CIS 5050: Software Systems (Spring 2025)
Overview

Image of a router
This course provides an introduction to fundamental concepts of distributed systems, and the design principles for building large-scale computational systems.

We will study some of the key building blocks – such as synchronization primitives, group communication protocols, and replication techniques – that form the foundation of modern distributed systems, such as cloud-computing platforms or the Internet. We will also look at some real-world examples of distributed systems, such as GFS, MapReduce, Spark, and Dynamo, and we will gain some hands-on experience with building and running distributed systems.

CIS 5050 is one of the core courses in the MSE program, as well as an option for the WPE-I requirement for PhD students.

Logistics

Instructor:
Linh Thi Xuan Phan
Office hours: Thursdays 12:00-1:00pm (Levine 576)

When and where:
Tuesdays/Thursdays 10:15-11:45am, LRSM AUD

Teaching assistants and office hours:

Xinran Liu (Lead TA) OH: Mondays + Wednesdays 10:00am-12:00pm (Levine 612)
Erik Wei OH: Mon/Wed 12-1pm (Levine 612) + Fridays 3:30-4:30pm (Africk Lab AGH 104)
Lang Qin OH: Mondays 1:30-3:30pm + Wednesdays 1:30-3:30pm (Online)
Abby Eisenklam OH: Mondays 4:30-6:30pm
Benjamin Le OH: Mondays 8:00-9:00pm + Fridays 9:00-10:00am (Online)
Michael Yao OH: Tuesdays 9:00-10:00am + Thursdays 2:00-3:00pm (Levine 612)
Sriram Josyula OH: Tuesdays 12:00-1:30pm + Thursdays 12:00-1:30pm (Levine 5th floor bump space)
Rohan Moniz OH: Tuesdays 12:30-1:30pm
Emma Jin OH: Tuesdays 2:00-3:30pm + Thursdays 8:30am-10:00am
Joseph Cho OH: Tuesdays 4:00-5:30pm (Levine 612) + Sundays 6:00-8:00pm (Online)
Harshwardhan Yadav OH: Tuesdays 7-9pm (Levine 601 bump space) + Wednesdays 2:00-4:00pm (Levine 612)
Kunli Zhang OH: Wednesdays 12:30-2:00pm
Sahil Parekh OH: Wednesdays + Fridays 2:00-4:00pm (Levine 601 bump space)
Charis Gao OH: Wednesdays 3:30-5:30pm (Levine 501 bump space)
Ashwin Alaparthi OH: Wednesdays 7:00-9:00pm (Levine 601 bump space)
Amay Tripathi OH: Thursdays 3:30-5:00pm (Levine 501 bump space)
Samarth Chandrawat OH: Thursdays 5:00-7:00pm (Online)
Tianrui Xia OH: Fridays 9:00-11:00am
Joseph Zhang OH: Saturdays 9:00am-10:00am (Online)
Austin Yao OH: Sundays 11:00am-1:00pm (Online)

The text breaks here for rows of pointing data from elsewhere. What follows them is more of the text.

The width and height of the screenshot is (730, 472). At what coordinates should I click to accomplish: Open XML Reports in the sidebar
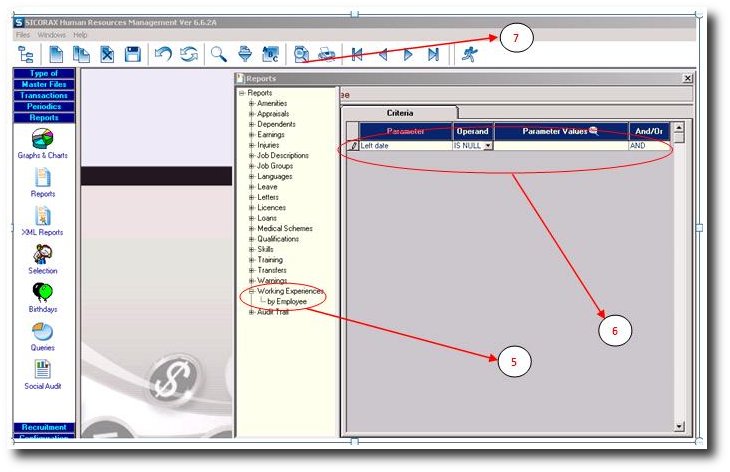pyautogui.click(x=43, y=220)
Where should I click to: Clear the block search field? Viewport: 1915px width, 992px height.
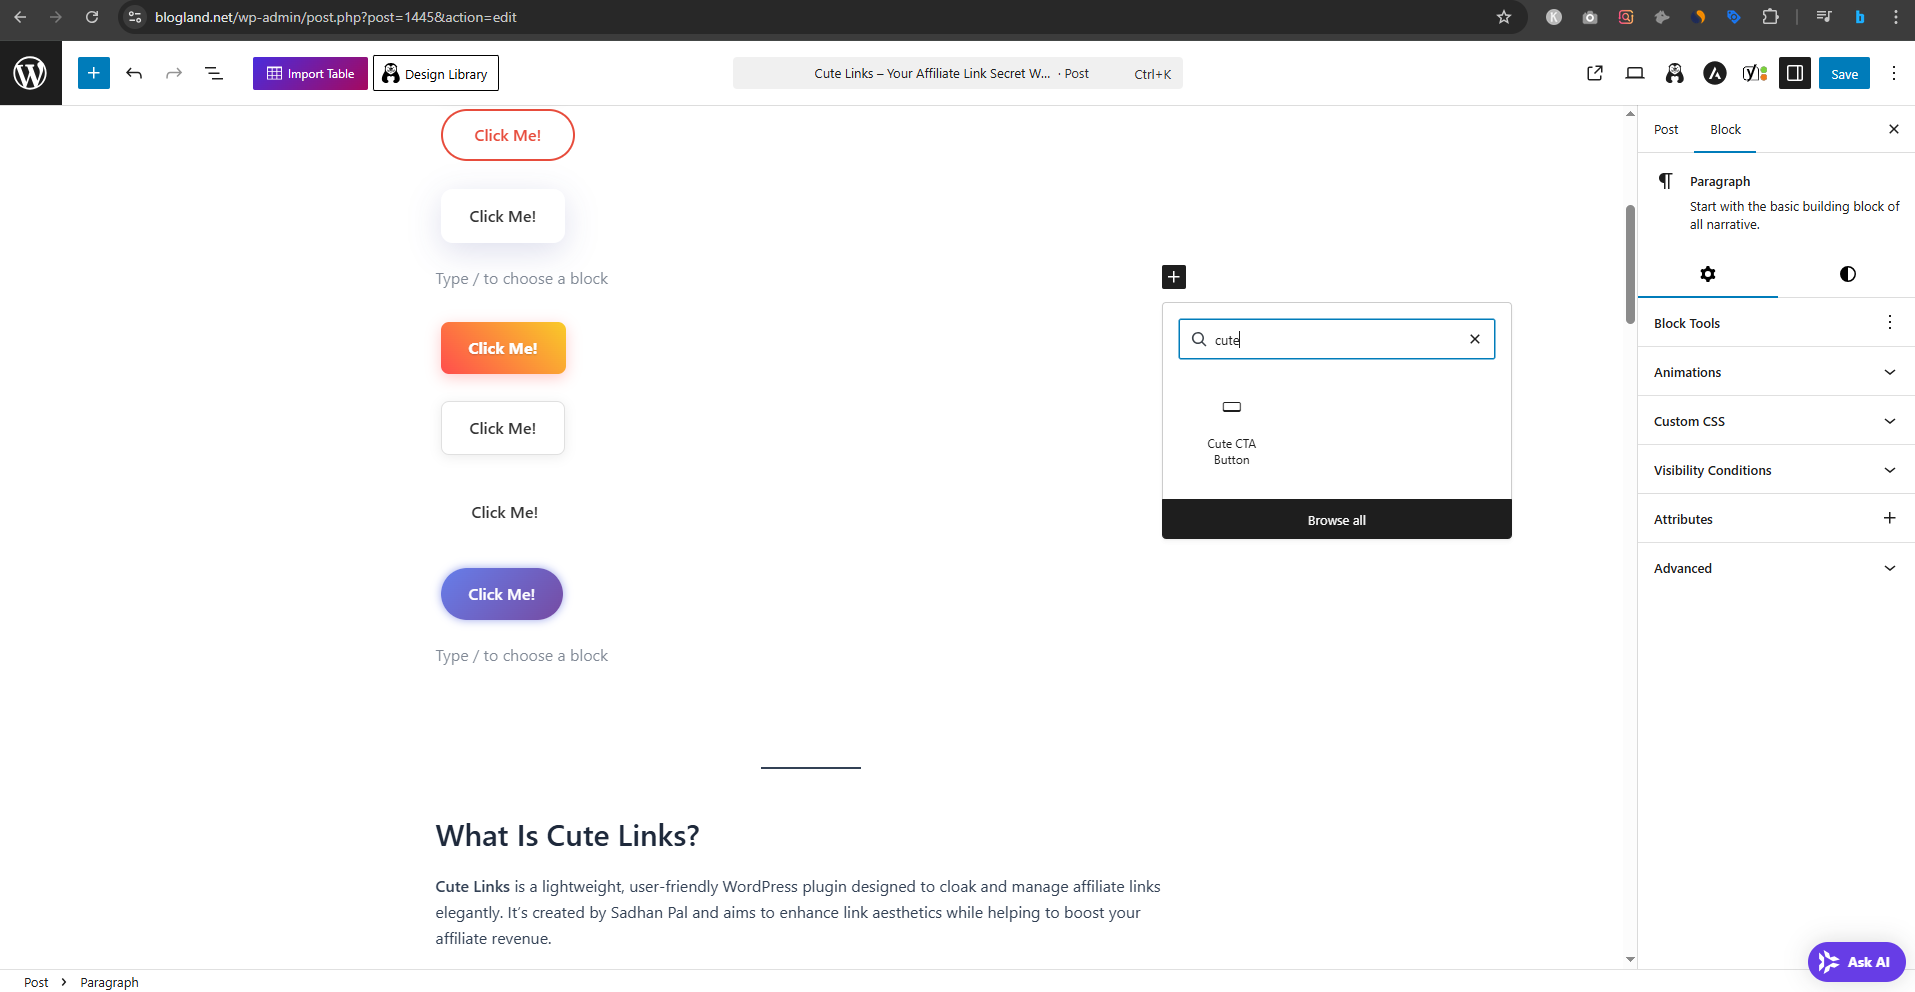(x=1474, y=339)
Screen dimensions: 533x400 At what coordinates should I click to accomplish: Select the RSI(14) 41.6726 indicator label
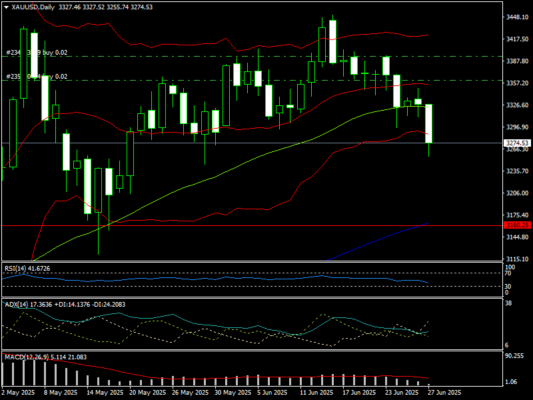click(27, 268)
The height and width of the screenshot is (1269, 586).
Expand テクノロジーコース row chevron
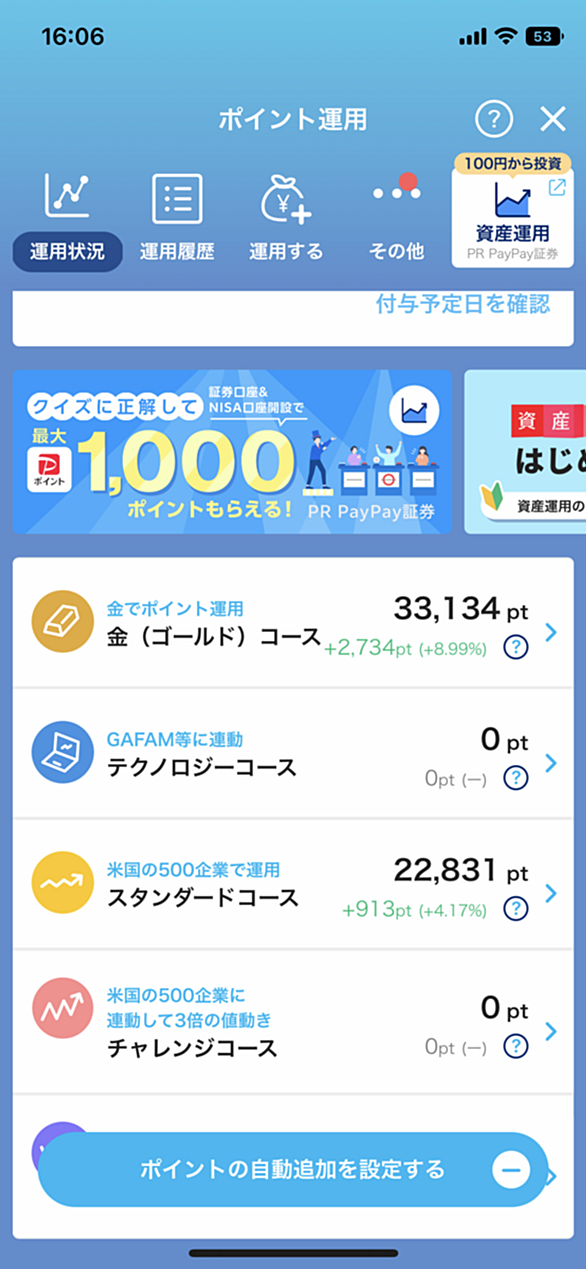(x=551, y=763)
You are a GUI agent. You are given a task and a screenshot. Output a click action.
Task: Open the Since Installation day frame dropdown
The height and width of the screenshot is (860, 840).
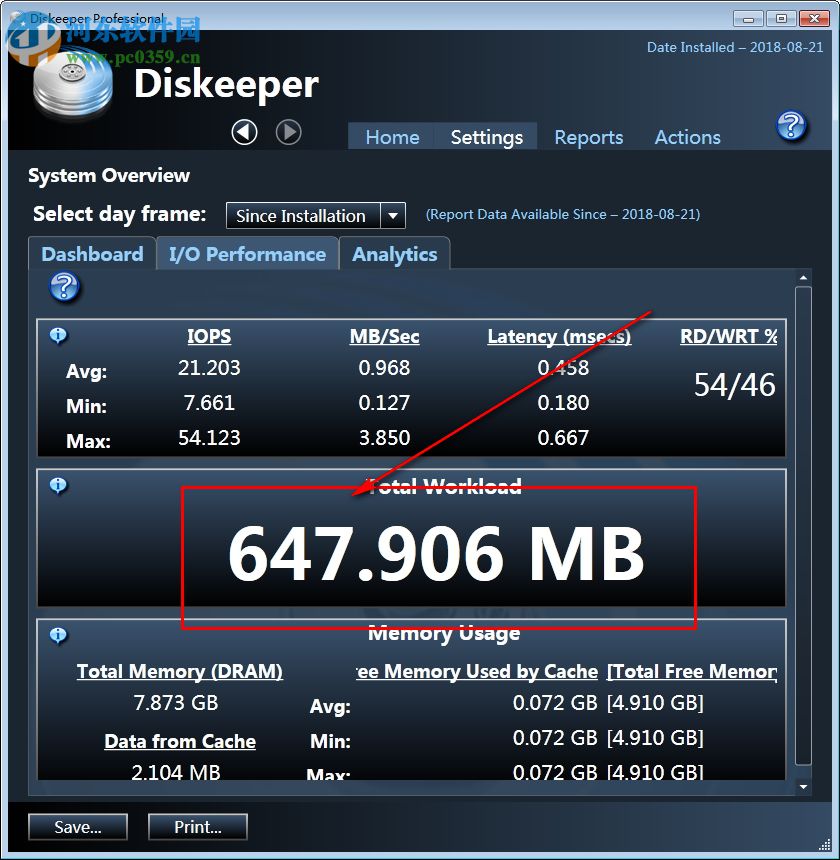[x=300, y=215]
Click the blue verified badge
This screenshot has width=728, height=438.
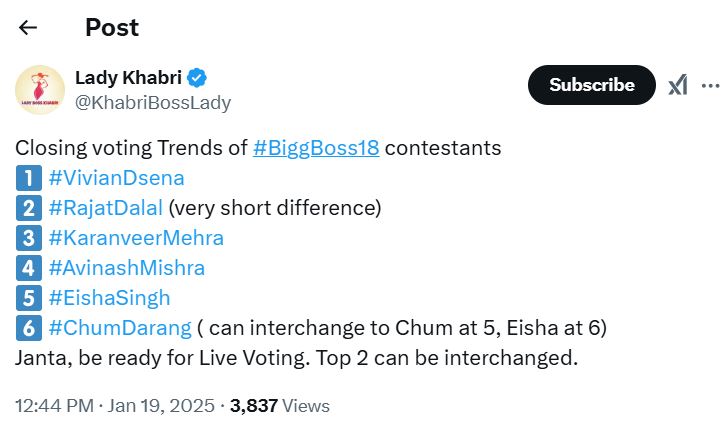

Note: Online office hours will be conducted via OHQ. Office hours will be conducted via OHQ until a location is assigned.

Course policies

Course textbook:
Distributed Systems: Principles and Paradigms, 4th edition (by M. van Steen and A. Tanenbaum). You can get a digital version of this book for free; hardcopies will be available, e.g., from Amazon soon. Additional material will be drawn from selected research publications.

Prerequisites:
The course requires undergraduate-level operating systems and networking knowledge, such as CIS 4480 (formerly CIS 3800) and NETS 2120 (or the equivalence). You must also be proficient in C or C++ programming.

Workload:
The course will involve three substantial programming assignments, a group project, and two midterms. Both the programming assignments and the project involve a considerable amount of programming in C/C++, and the project requires the ability to work with your classmates in teams.

Grading:
Your letter grade will be based on the individual programming assignments (35%), the group project (30%), the midterm exams (30%), and participation (5%).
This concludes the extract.